Beginning at the line that holds "Tick the checkbox for keyword 101" and continuing to the last line of the data below, transcribe every line word for word, without pictures.

- Entries shown -
+ + + + +

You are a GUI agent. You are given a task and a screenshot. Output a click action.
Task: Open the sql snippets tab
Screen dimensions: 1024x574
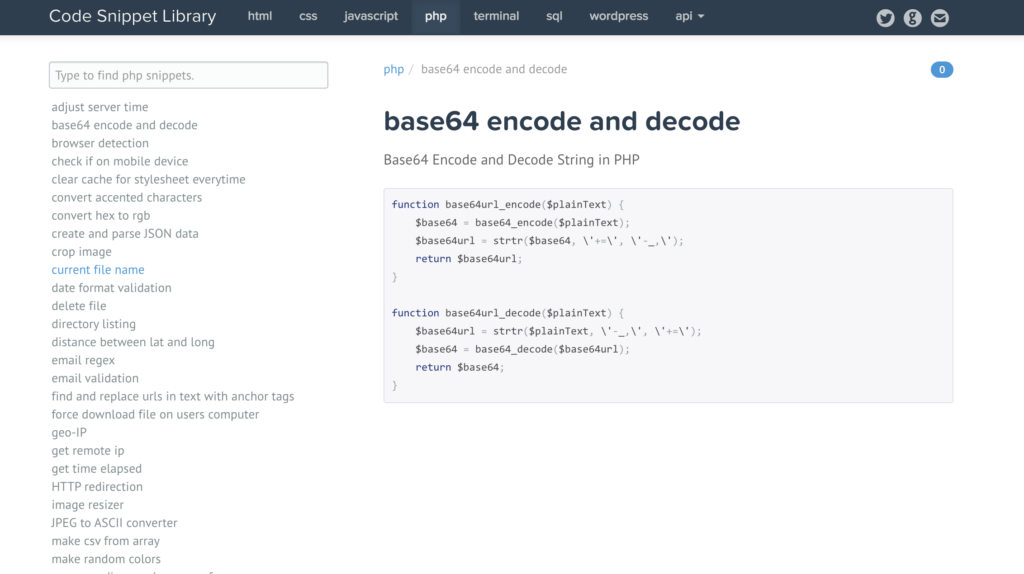point(554,16)
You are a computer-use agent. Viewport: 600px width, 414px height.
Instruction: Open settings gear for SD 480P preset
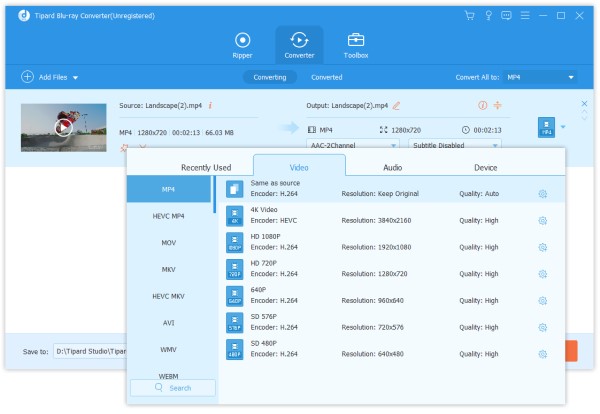click(x=543, y=354)
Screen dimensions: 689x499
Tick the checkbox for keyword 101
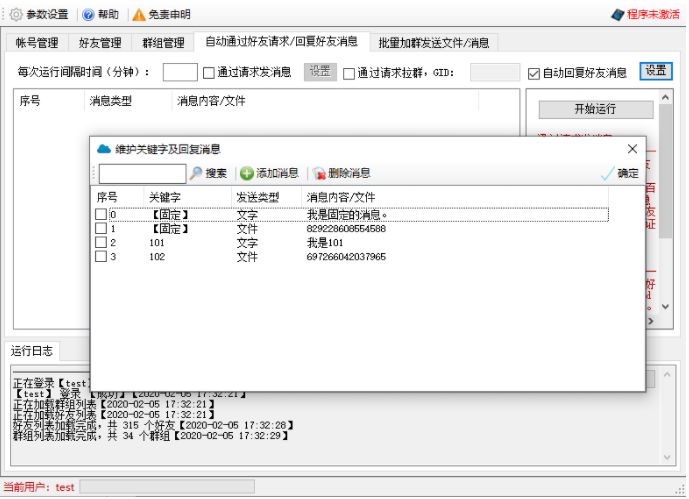point(101,243)
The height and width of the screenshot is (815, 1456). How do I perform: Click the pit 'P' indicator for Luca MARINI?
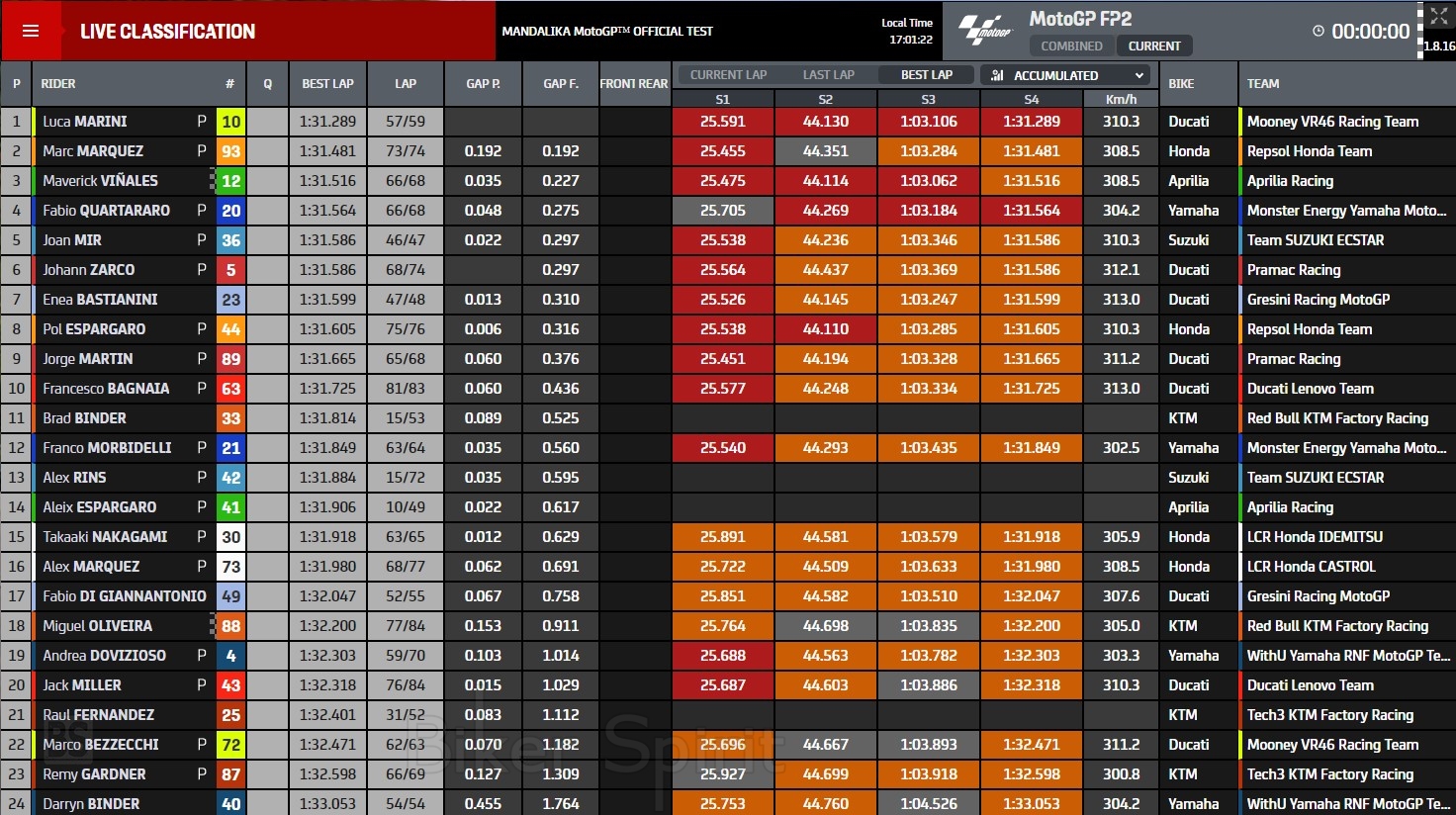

+ + + + +

- Solution to the exercise -
Tick the checkbox for keyword 101
point(101,243)
The height and width of the screenshot is (815, 1456). How do I perform: Click the pit 'P' indicator for Luca MARINI?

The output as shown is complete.